● The task: Could you give the number of lines in the entries below that contain the word "نهاد"? Only the number is wanted.

(Records to use)

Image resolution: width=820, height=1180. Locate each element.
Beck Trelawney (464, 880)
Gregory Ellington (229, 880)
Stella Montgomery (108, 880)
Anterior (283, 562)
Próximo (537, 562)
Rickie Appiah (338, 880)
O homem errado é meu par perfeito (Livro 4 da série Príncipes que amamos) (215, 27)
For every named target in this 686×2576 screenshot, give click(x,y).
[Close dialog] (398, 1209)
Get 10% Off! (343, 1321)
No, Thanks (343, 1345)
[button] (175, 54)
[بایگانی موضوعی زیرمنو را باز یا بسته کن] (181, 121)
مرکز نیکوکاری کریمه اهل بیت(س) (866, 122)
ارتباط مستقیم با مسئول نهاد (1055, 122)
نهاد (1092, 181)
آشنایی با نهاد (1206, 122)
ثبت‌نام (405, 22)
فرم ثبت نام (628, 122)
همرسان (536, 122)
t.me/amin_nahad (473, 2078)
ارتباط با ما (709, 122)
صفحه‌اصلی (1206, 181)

(End Records to use)

● Exercise solution: 3